Unos callan, otros toman partido sesgadamente: todos, por activa o por pasiva, contra el orden constitucional. ¿Qué hay de incompatible entre el Derecho penal y un golpe de Estado, más allá de que pueda encajar la acción de los golpistas en este o aquel tipo penal? Digámoslo claramente  y en dos pasos: uno, es potencialmente autoritaria toda dogmática penal que, desempeñándose dentro del marco de un Estado constitucional y democrático de Derecho, no vea radical incompatibilidad entre los fundamentos de la disciplina y el golpe de Estado y sea capaz de seguir con sus disquisiciones teóricas como si nada; y, dos, es autoritaria la dogmática penal que usa el aparato conceptual y las herramientas metodológicas para tomar partido por los golpistas como si la opción penal que más los protege fuera una opción científicamente obligada.

Ahí, en el último punto, volvemos a comprobar que una dogmática penal antiliberal y autoritaria no es necesariamente punitivista, sino que propugnará penas más fuertes o más suaves, en la ley o en la jurisprudencia, según a quién esas penas perjudiquen o beneficien. En cambio, penalista liberal es aquel que no mira los colores políticos de los afectados por la norma o el caso antes de dictaminar lo que le parece más acorde con el sistema o con la norma misma.

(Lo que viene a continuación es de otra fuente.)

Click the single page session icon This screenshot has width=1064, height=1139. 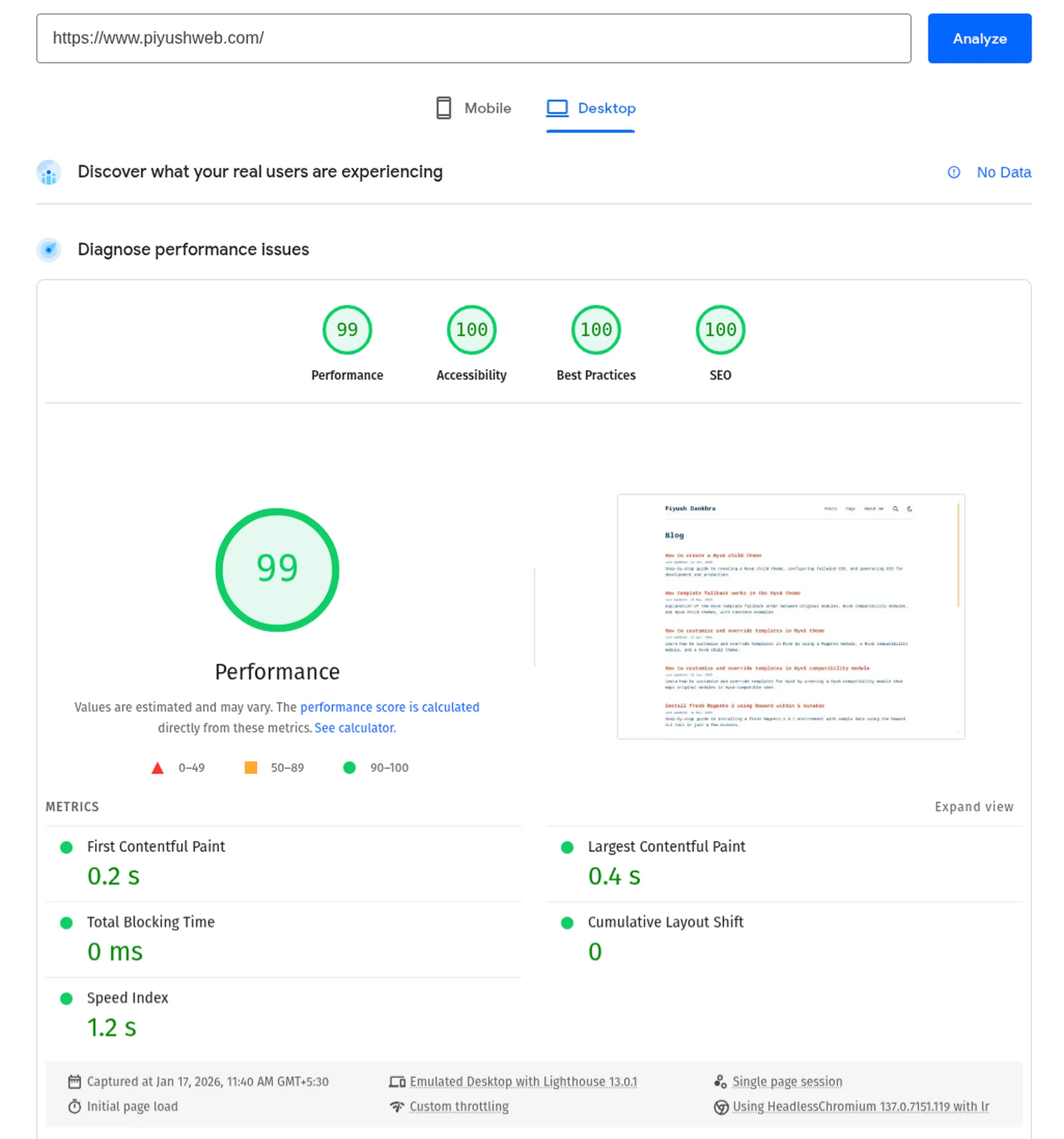tap(720, 1081)
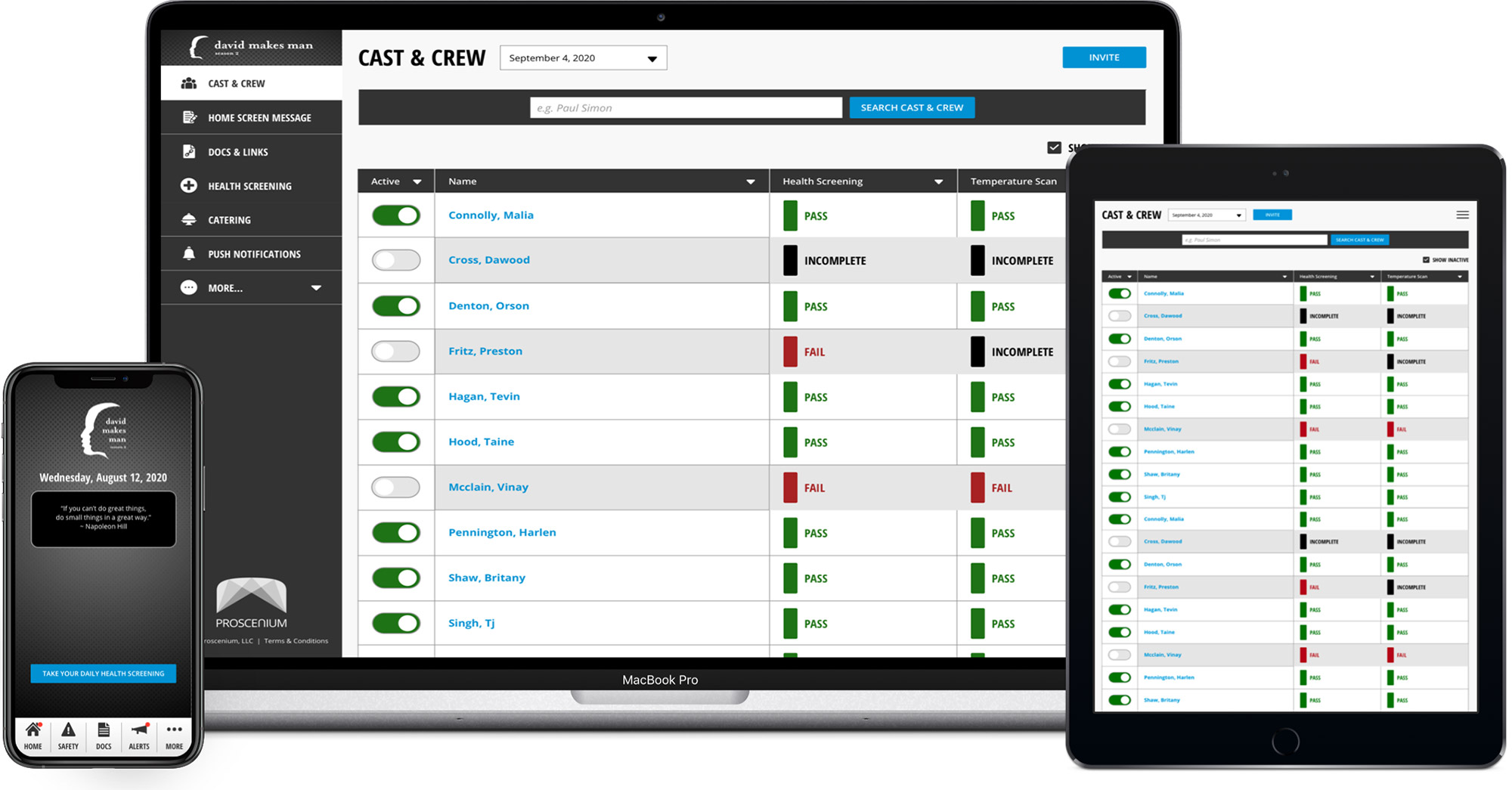Deactivate the toggle for Connolly, Malia

point(395,215)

Bueno sería que de las experiencias del pasado aprendiéramos cosas que mucho importan para nuestro gris presente y nuestro incierto futuro.


* Versiones anteriores de este trabajo fueron presentadas, en abril de 2018, en el Seminario Interuniversitario “La legalidad penal democrática ante las tendencias regresivas”, organizado por la Cátedra Antonio Quintano Ripollés y celebrado en la Universidad Carlos III de Madrid, y, en enero de 2019, en las Jornadas Internacionales “Garantismo y Política Criminal”, en homenaje al profesor Luigi Ferrajoli con ocasión de su doctorado honoris causa por la Universidad de Barcelona y que tuvieron lugar en la Facultad de Derecho de dicha Universidad. Mi agradecimiento a todos cuantos me hicieron observaciones en dichos eventos y, por supuesto, a los anfitriones de ambos.